■ GOAL OF THE EXERCISE: Copy each line of the data that has "Given" in it.

■ EXERCISE MATERIAL:
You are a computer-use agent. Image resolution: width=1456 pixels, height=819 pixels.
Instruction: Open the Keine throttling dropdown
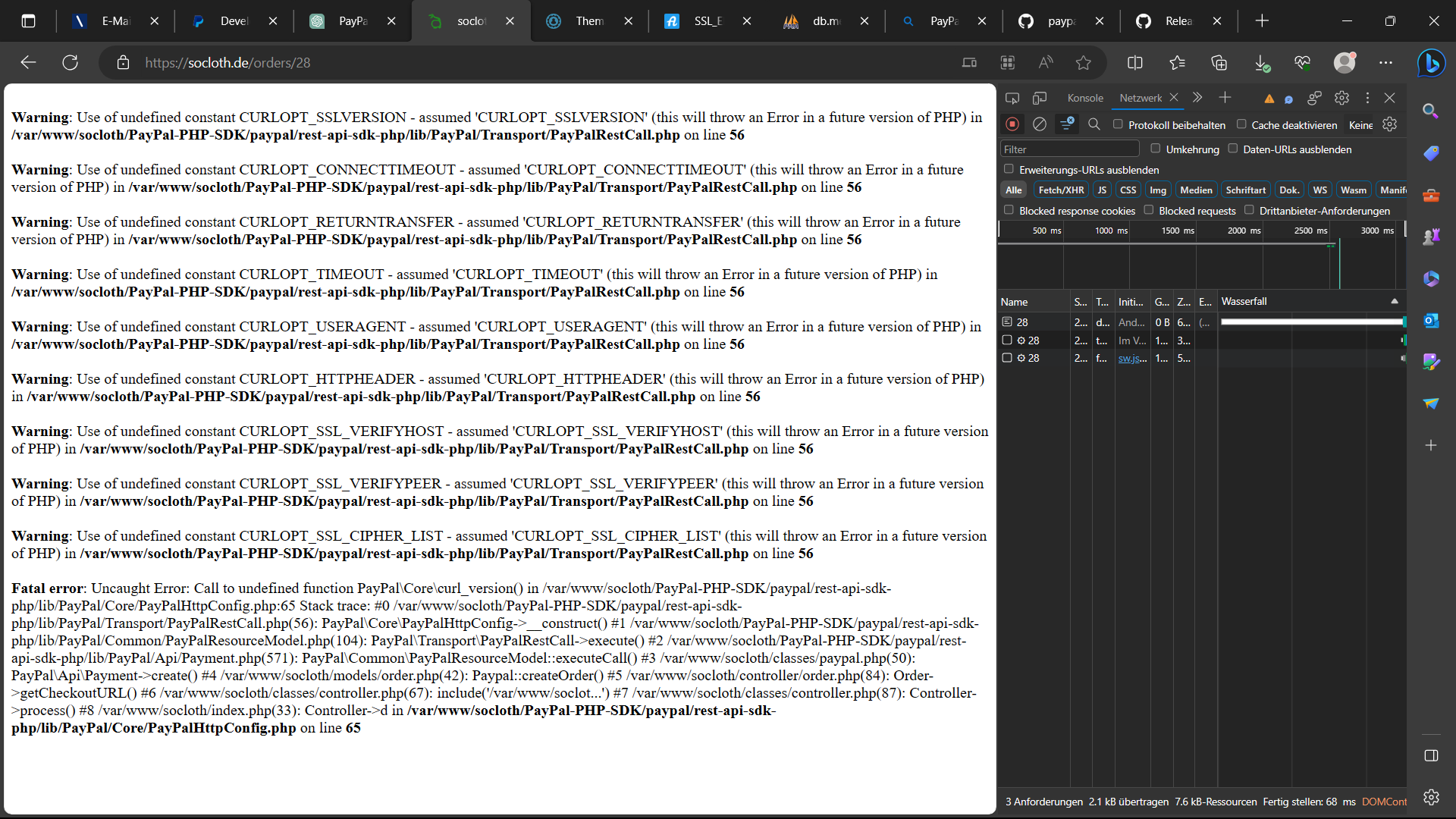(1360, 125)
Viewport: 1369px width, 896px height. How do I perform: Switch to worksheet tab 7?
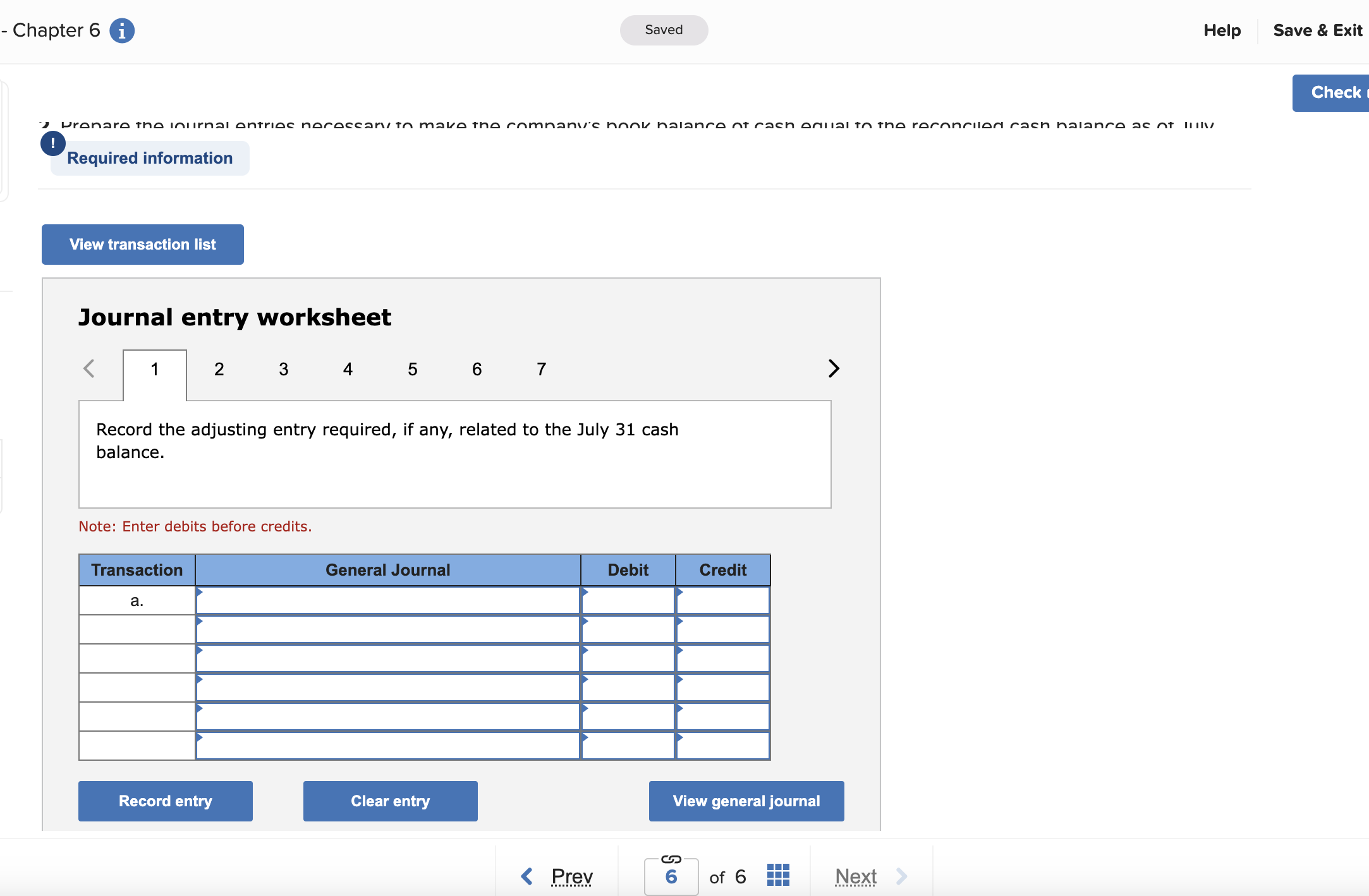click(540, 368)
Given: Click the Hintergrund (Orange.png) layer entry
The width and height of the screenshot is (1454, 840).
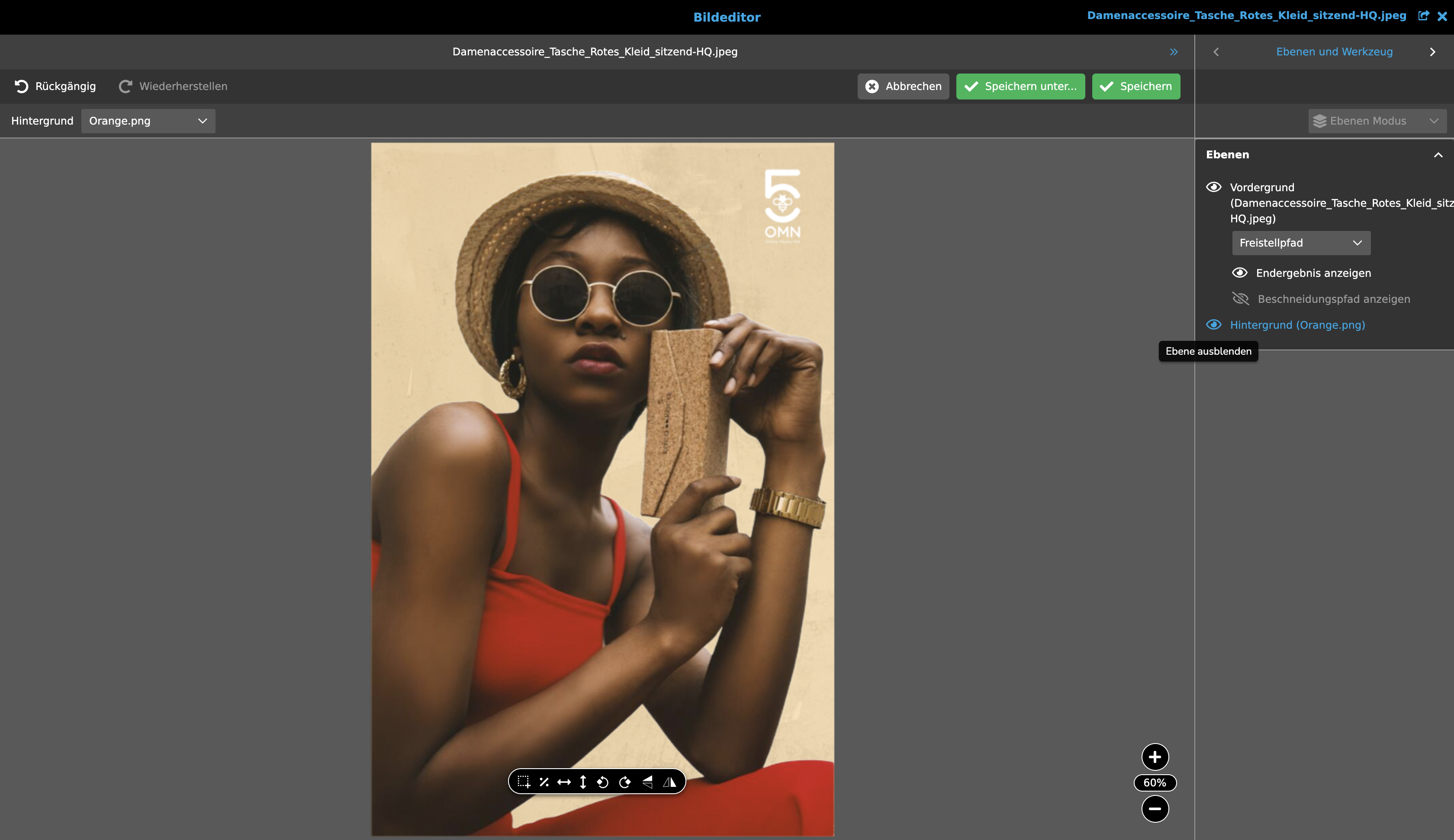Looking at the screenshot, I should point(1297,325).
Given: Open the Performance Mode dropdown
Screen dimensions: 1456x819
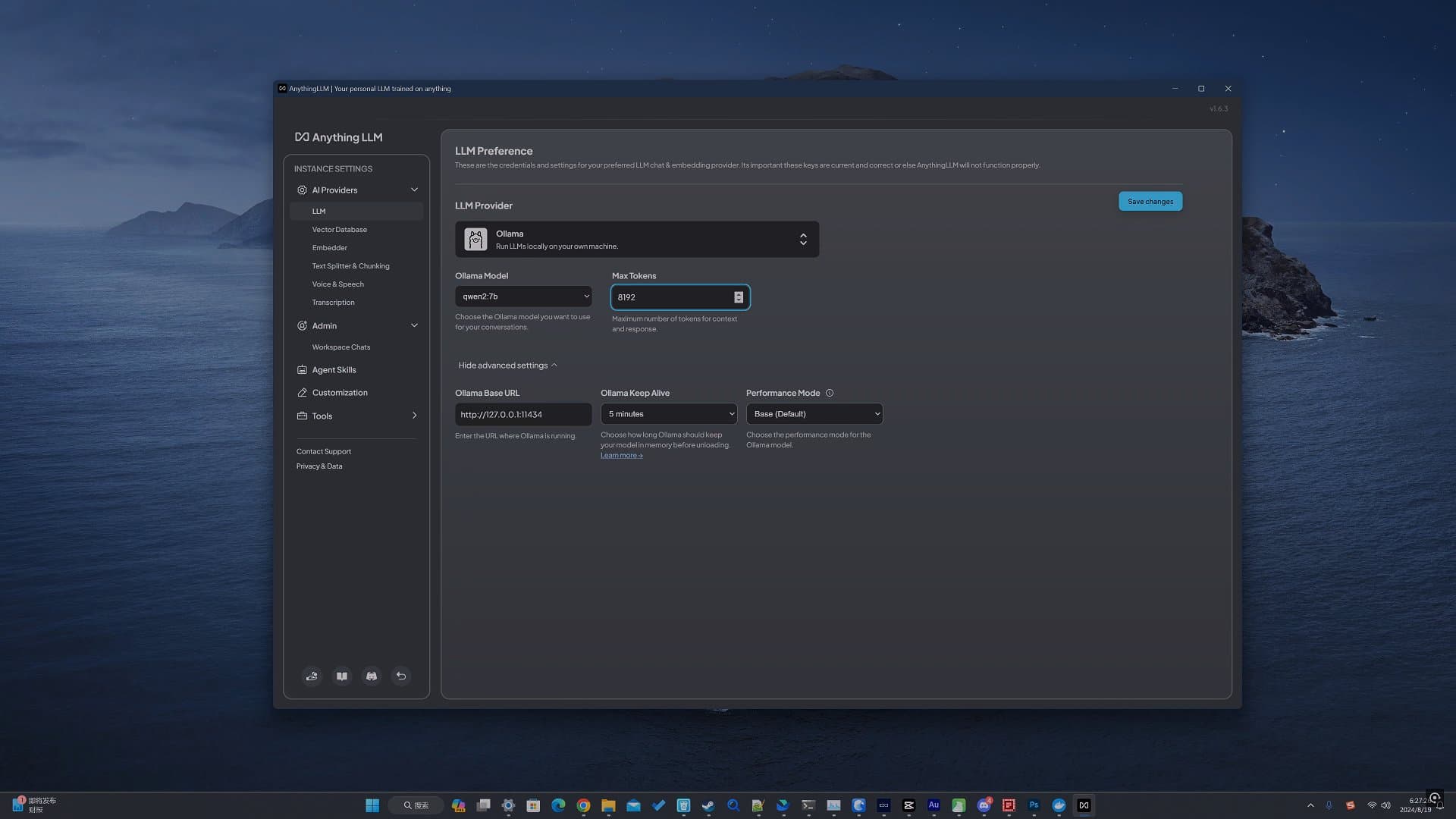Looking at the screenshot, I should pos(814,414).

■ SOLUTION FOR THIS PROBLEM:
Given: Click the Hintergrund (Orange.png) layer entry
Given: Open the Performance Mode dropdown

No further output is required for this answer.